As to how big the next rate hike will be, there was nothing there. All is data-dependent and meeting-by-meeting. Looking forward to seeing if Lagarde will offer at least a hint of what’s coming next.
The language on what the ECB will do in future meetings is changed. Previously, it said " normalization of interest rates will be appropriate.” Now there’s more detail on the reasoning for why more hikes are on the cards: “The Governing Council expects to raise interest rates further to dampen demand and guard against the risk of a persistent upward shift in inflation expectations"
Also of note, there was nothing new on the Transmission Protection Instrument. It’s still there to “counter unwarranted, disorderly market dynamics.” With Italy about to undergo a political hurricane in the upcoming elections later this month, this will be a major mistake.
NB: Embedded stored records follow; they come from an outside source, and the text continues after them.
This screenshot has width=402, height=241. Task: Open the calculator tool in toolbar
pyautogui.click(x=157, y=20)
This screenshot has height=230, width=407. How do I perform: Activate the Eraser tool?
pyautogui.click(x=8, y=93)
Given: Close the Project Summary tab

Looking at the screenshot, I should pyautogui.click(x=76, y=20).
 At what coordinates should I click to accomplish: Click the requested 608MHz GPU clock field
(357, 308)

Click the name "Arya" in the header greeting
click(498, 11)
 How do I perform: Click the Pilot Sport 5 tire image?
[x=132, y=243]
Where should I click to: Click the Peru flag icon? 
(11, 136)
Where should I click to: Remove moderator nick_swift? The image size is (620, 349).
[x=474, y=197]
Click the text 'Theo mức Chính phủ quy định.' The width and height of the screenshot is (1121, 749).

There was also no mention of QT in the official statement, although as Bloomberg notes, it wasn’t really expected but we may learn in the next hour or so if it was at least mentioned during the debate.
Remarkably, the ECB is hiking even as it writes the following in its statement:
After a rebound in the first half of 2022, recent data point to a substantial slowdown in euro area economic growth, with the economy expected to stagnate later in the year and in the first quarter of 2023. Very high energy prices are reducing the purchasing power of people’s incomes and, although supply bottlenecks are easing, they are still constraining economic activity. In addition, the adverse geopolitical situation, especially Russia’s unjustified aggression towards Ukraine, is weighing on the confidence of businesses and consumers. This outlook is reflected in the latest staff projections for economic growth, which have been revised down markedly for the remainder of the current year and throughout 2023. Staff now expect the economy to grow by 3.1% in 2022, 0.9% in 2023 and 1.9% in 2024.
In short, the ECB is hiking not into a recession but a full-blown depression, and it knows it, even if some disagree...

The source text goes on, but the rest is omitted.